◆ **What the exercise asks**:
Please keep the images out and set down the data exactly as given.

◆ **Extracted entries**:

Start of Block

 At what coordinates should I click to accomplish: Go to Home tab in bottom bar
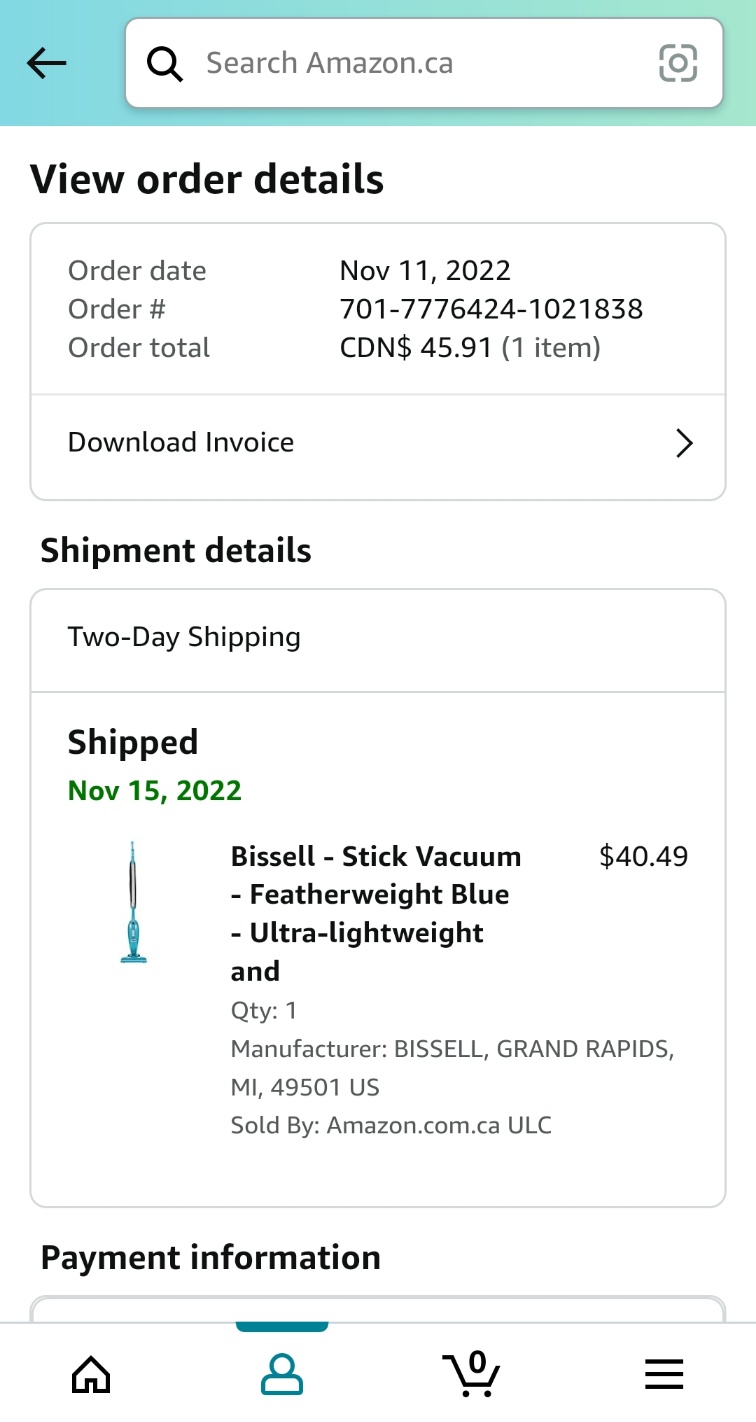91,1374
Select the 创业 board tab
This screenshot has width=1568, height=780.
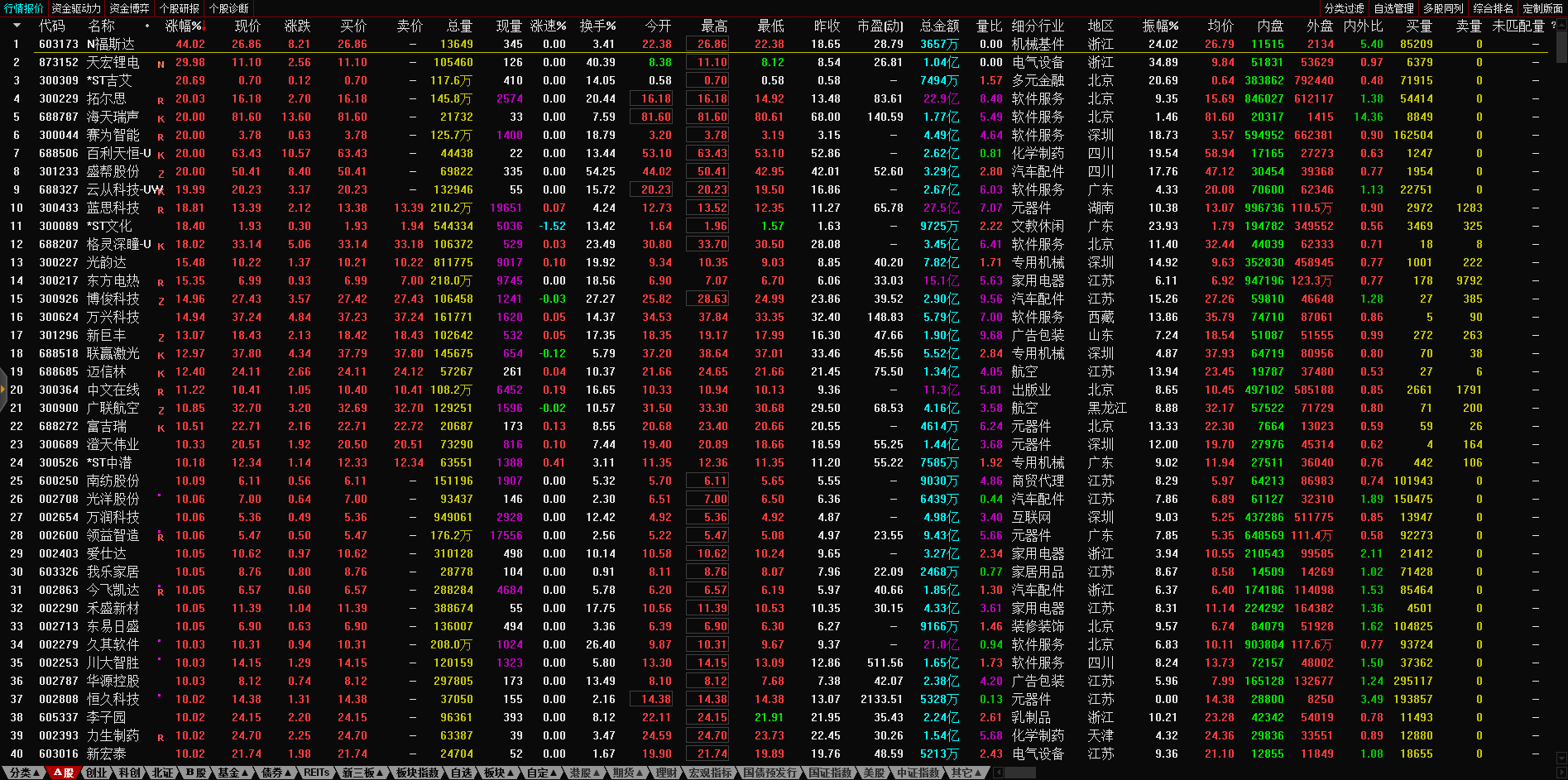tap(97, 773)
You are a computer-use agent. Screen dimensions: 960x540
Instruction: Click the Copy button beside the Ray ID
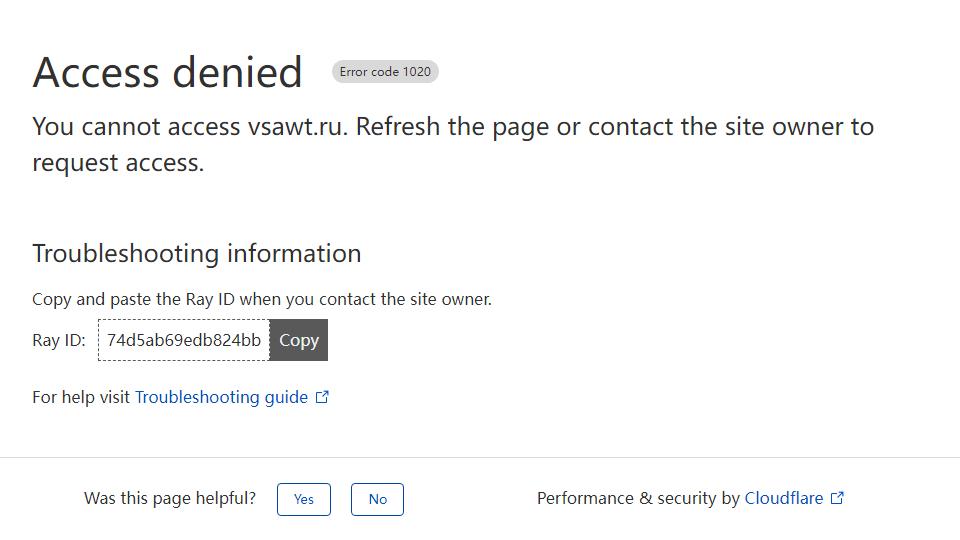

End of Block

◆ **Your solution**:
 At what coordinates should I click to accomplish: Go to Home tab in bottom bar
91,1374
Select the 创业 board tab
This screenshot has width=1568, height=780.
tap(97, 773)
You are a computer-use agent. Screen dimensions: 960x540
Instruction: Click the Copy button beside the Ray ID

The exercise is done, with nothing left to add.